Convert mass to moles

We need to convert the mass of Ar and the mass of the Ne-Ar mixture into moles to calculate the mole ratio. The molar mass of Ar is \(39.95 \mathrm{~g\,mol^{-1}}\) and the molar mass of Ne is \(20.18 \mathrm{~g\,mol^{-1}}\). Moles = Mass / Molar mass Let's denote the moles of Ar as \(x\) and the moles of Ne as \(y\). Moles of Ar: \(x = \frac{2.426 \mathrm{~g}}{39.95 \mathrm{~g\,mol^{-1}}}\) Now, we have the mass of Ne-Ar mixture as \(1.648 \mathrm{~g}\).

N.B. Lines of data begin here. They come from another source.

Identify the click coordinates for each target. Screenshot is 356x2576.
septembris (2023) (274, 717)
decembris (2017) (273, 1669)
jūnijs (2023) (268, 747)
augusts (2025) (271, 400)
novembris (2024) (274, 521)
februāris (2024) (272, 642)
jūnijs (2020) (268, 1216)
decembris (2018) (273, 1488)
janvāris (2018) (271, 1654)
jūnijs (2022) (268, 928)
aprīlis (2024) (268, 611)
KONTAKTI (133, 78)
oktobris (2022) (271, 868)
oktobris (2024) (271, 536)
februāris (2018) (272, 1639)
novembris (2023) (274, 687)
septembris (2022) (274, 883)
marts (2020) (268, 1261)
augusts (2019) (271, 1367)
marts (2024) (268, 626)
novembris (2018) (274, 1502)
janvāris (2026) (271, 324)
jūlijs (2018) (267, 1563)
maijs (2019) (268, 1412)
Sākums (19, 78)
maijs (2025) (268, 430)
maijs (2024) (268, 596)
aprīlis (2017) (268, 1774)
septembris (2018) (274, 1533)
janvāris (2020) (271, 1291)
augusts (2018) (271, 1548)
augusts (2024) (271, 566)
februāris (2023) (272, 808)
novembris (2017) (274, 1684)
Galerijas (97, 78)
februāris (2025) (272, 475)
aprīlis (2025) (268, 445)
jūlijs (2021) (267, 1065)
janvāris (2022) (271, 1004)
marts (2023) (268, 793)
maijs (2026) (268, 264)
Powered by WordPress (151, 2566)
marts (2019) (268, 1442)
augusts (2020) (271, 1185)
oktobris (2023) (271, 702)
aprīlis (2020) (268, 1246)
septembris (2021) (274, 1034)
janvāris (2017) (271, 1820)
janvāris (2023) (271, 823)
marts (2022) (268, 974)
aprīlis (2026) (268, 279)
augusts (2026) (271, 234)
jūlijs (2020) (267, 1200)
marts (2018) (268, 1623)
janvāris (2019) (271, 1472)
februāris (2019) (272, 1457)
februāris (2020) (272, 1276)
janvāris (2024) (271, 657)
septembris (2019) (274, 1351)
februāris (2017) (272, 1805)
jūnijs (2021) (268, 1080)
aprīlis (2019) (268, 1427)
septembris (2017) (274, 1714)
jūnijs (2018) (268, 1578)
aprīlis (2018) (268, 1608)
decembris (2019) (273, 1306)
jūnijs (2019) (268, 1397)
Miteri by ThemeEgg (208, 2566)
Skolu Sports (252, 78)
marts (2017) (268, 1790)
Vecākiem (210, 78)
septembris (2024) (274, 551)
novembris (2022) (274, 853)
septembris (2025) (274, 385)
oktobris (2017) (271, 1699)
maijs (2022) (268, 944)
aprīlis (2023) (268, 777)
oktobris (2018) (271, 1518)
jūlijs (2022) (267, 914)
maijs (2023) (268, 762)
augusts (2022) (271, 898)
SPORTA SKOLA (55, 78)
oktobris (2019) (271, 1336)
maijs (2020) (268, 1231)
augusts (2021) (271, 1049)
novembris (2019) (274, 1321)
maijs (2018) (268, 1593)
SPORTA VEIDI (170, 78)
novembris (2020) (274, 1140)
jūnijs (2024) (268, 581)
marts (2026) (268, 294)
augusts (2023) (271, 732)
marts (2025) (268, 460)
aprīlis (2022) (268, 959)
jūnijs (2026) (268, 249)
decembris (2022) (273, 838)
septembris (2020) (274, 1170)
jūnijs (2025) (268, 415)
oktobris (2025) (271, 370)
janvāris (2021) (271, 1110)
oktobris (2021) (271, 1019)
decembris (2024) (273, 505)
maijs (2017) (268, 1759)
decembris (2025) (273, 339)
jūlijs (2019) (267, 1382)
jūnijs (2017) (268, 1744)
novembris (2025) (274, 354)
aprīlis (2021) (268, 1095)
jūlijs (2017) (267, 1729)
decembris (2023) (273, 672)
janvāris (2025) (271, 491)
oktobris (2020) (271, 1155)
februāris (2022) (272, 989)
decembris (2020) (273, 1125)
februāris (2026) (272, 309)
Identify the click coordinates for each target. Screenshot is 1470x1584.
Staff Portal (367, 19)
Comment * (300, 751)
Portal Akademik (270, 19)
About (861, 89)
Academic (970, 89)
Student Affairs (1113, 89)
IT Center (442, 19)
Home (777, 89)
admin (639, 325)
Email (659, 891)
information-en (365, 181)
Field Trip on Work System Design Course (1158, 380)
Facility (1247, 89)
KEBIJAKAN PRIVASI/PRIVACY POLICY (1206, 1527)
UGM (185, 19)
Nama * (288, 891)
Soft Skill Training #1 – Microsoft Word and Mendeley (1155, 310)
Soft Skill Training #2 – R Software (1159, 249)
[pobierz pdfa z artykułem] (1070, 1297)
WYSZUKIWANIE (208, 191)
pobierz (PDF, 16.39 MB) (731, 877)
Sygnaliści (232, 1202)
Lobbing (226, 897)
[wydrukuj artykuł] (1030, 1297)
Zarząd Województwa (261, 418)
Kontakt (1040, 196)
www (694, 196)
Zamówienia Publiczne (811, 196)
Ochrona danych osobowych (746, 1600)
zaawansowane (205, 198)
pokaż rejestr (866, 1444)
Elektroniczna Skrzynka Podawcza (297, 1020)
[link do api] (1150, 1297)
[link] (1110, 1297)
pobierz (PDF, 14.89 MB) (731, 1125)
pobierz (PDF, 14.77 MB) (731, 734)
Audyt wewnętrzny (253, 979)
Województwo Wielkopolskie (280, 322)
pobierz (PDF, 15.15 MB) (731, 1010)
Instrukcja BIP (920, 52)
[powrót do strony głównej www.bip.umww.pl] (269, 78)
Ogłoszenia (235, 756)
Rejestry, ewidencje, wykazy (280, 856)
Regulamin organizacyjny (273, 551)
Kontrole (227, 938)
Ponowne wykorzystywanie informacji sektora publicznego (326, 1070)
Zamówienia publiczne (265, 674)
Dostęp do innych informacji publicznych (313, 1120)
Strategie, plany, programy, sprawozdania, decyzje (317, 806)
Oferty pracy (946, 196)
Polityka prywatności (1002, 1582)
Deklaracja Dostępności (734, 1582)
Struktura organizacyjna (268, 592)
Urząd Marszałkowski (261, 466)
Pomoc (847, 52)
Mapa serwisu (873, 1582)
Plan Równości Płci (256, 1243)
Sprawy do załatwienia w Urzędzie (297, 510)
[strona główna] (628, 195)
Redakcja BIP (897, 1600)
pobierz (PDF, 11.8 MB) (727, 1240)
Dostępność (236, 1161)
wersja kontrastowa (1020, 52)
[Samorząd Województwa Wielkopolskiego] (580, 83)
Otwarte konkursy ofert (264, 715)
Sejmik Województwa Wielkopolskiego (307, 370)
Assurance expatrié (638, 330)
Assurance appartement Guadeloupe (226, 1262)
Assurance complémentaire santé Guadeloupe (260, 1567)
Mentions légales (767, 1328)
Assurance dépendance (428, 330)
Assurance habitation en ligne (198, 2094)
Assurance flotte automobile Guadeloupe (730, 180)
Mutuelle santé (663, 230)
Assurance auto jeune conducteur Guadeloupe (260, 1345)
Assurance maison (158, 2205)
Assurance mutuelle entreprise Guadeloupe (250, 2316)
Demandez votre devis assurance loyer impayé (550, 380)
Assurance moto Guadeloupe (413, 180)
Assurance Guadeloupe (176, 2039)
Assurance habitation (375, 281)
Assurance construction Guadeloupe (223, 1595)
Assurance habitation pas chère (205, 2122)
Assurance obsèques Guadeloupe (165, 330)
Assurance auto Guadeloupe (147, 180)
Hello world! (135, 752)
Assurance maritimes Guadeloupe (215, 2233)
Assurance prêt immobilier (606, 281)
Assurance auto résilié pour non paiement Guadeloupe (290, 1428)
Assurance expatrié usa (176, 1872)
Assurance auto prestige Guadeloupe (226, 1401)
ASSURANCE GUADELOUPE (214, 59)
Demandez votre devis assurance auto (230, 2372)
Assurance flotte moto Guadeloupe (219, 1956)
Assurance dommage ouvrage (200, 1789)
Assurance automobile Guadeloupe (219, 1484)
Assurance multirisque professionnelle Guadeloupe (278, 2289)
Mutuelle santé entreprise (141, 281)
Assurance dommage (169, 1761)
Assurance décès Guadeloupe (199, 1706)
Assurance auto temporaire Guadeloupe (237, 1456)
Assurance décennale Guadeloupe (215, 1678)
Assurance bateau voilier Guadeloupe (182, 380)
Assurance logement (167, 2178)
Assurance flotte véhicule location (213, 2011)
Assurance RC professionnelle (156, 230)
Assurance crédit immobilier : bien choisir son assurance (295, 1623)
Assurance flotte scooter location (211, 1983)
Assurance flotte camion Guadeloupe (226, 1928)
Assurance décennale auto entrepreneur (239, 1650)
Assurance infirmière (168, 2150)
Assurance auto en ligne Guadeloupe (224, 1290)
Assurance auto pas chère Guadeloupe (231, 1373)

It contains both Ne and Ar. Thus, Mass of Ne + Mass of Ar = \(1.648 \mathrm{~g}\) In moles, \(y + x = \frac{1.648 \mathrm{~g}}{39.95 \mathrm{~g\,mol^{-1}}}\)

Calculate mole percent of Ne

Now that we have formulae for x and y, we can express Ne moles as a percentage of the total moles: Mole percent of Ne = \(\frac{y}{x+y} \cdot 100\%\) We previously found the moles of Ar: \(x = \frac{2.426 \mathrm{~g}}{39.95 \mathrm{~g\,mol^{-1}}}\) And, the total moles of Ne and Ar in the mixture: \(y + x = \frac{1.648 \mathrm{~g}}{39.95 \mathrm{~g\,mol^{-1}}}\) Now, we need to find the value of \(y\): \(y = \frac{1.648 \mathrm{~g}}{39.95 \mathrm{~g\,mol^{-1}}} - \frac{2.426 \mathrm{~g}}{39.95 \mathrm{~g\,mol^{-1}}}\) Plug the value of \(y\) into the formula to calculate the mole percent of Ne: Mole percent of Ne = \(\frac{\frac{1.648 \mathrm{~g}}{39.95 \mathrm{~g\,mol^{-1}}} - \frac{2.426 \mathrm{~g}}{39.95 \mathrm{~g\,mol^{-1}}}}{\frac{1.648 \mathrm{~g}}{39.95 \mathrm{~g\,mol^{-1}}}} \cdot 100\%\) After calculating, we get: Mole percent of Ne = \(34.69\%\) Therefore, the mole percent of Ne in the gas mixture is approximately \(34.69\%\).